**ACTIVITY:**
Search the entries for the word "screenshot". Copy each line in which it is found.

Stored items

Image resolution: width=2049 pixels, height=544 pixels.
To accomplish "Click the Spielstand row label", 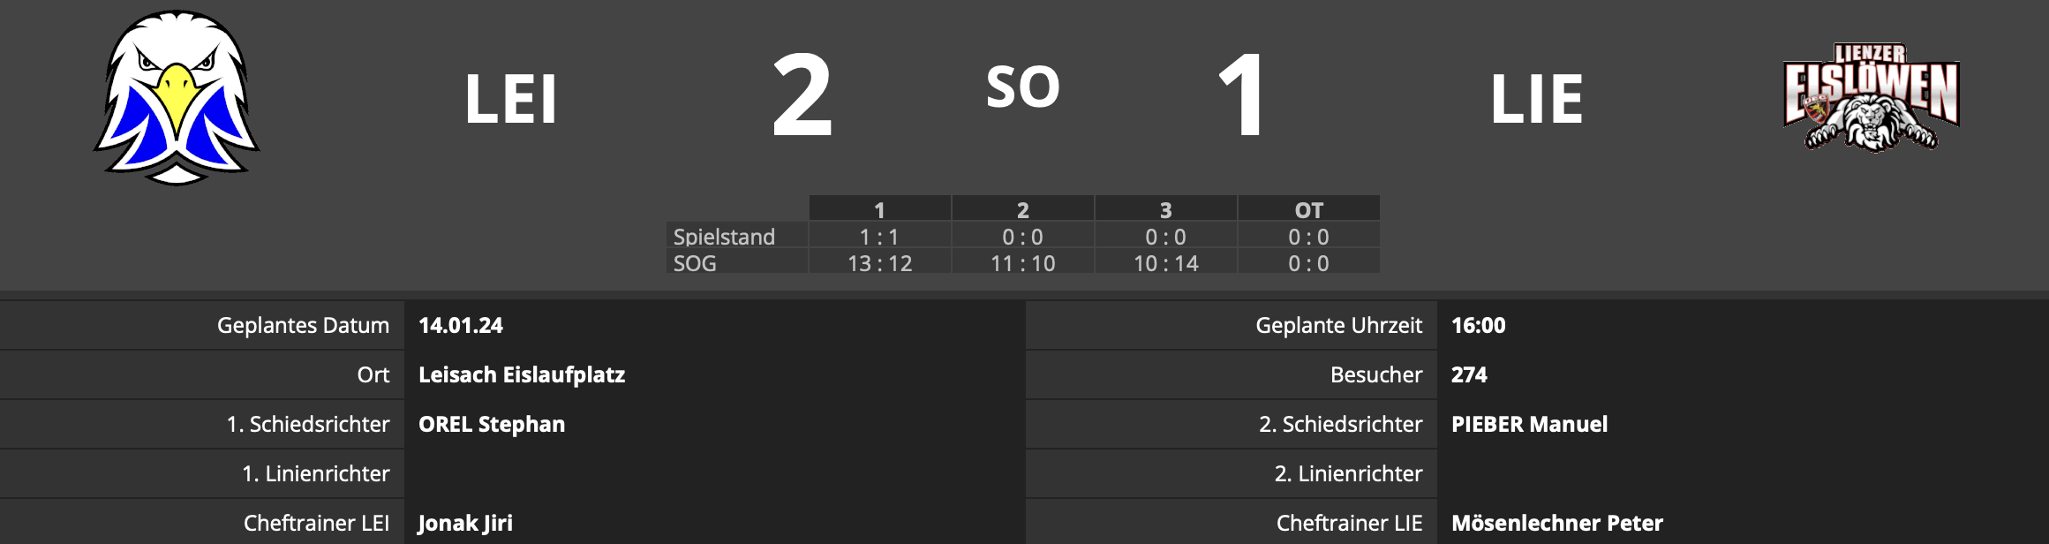I will coord(724,236).
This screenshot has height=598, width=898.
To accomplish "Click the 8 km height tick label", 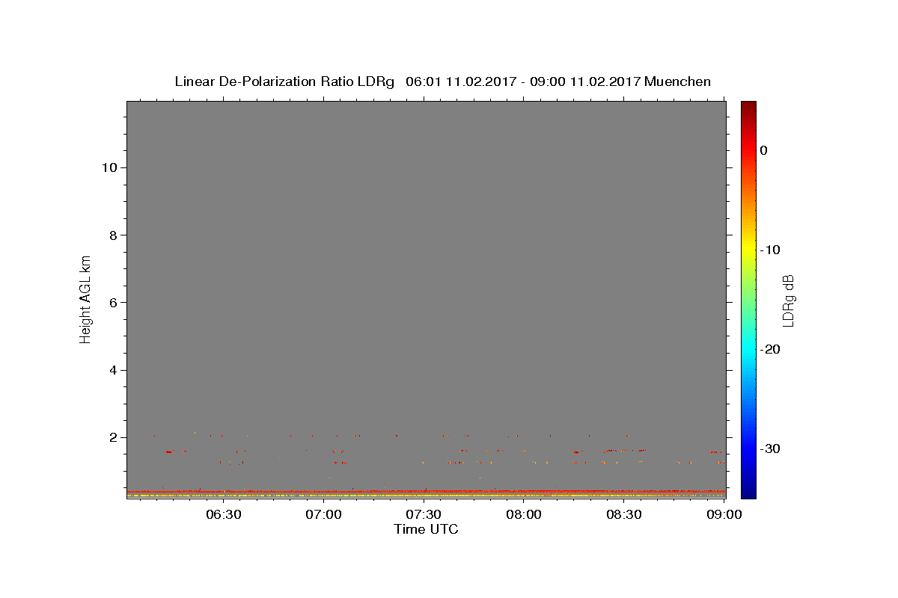I will tap(112, 235).
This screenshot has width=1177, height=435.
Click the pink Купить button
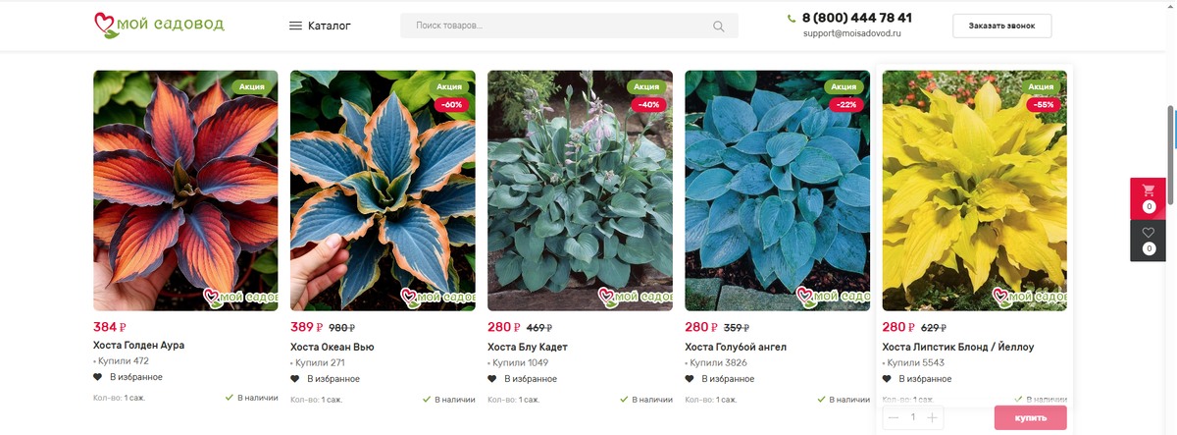click(x=1030, y=418)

**EXERCISE SOLUTION:**
This screenshot has height=598, width=898.
This screenshot has width=1177, height=435.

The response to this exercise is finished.